======== Materials provided
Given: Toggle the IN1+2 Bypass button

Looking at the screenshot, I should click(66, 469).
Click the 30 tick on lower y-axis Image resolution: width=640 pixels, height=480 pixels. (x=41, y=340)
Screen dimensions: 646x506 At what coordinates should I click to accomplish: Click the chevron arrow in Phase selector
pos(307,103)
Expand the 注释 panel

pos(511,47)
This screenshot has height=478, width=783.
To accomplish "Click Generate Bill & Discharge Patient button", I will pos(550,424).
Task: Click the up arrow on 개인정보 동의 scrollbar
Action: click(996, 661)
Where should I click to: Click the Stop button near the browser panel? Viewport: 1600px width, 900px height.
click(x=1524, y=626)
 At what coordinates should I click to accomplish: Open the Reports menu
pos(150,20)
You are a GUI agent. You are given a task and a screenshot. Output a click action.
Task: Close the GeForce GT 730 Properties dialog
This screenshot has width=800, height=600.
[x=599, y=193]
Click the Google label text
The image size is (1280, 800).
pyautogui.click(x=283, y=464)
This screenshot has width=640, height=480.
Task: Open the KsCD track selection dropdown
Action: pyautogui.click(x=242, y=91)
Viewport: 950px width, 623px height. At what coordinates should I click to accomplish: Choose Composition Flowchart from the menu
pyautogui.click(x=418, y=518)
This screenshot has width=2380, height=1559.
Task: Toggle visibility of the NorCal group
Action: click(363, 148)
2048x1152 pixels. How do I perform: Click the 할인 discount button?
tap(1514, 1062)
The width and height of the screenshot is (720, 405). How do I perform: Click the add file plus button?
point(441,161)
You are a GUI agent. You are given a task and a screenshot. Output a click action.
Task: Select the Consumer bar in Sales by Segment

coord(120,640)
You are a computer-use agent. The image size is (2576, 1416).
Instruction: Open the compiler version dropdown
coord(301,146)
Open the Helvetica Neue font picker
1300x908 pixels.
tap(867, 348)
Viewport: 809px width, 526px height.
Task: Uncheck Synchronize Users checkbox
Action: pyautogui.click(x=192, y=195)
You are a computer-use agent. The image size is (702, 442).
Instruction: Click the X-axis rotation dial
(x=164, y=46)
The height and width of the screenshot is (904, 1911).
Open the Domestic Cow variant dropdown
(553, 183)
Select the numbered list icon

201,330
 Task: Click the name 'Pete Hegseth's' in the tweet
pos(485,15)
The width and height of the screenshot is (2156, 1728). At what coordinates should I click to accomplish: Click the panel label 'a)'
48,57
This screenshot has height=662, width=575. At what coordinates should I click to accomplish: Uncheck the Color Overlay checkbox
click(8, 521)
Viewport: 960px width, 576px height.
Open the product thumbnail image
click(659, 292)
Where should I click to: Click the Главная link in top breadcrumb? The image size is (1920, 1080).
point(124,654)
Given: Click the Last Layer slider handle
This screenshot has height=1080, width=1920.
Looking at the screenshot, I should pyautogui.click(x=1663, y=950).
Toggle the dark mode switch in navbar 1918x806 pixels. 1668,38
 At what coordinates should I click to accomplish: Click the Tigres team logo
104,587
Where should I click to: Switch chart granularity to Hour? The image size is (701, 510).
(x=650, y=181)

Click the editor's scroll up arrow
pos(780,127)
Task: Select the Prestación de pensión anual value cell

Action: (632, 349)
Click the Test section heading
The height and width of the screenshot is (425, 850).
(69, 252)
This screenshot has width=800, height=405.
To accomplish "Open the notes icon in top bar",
================
Starting with the line containing "Select the numbered list icon" and continuing through the line containing "click(659, 292)", write those records out again in full, requests included, with every coordinate in the answers shifted by -66.

__Final result__:
Select the numbered list icon

135,264
 Task: Click the name 'Pete Hegseth's' in the tweet
pos(419,-51)
The width and height of the screenshot is (2156, 1728). At what coordinates should I click to accomplish: Click the panel label 'a)'
-18,-9
This screenshot has height=662, width=575. At what coordinates should I click to accomplish: Uncheck the Color Overlay checkbox
click(-58, 455)
Viewport: 960px width, 576px height.
Open the product thumbnail image
click(593, 226)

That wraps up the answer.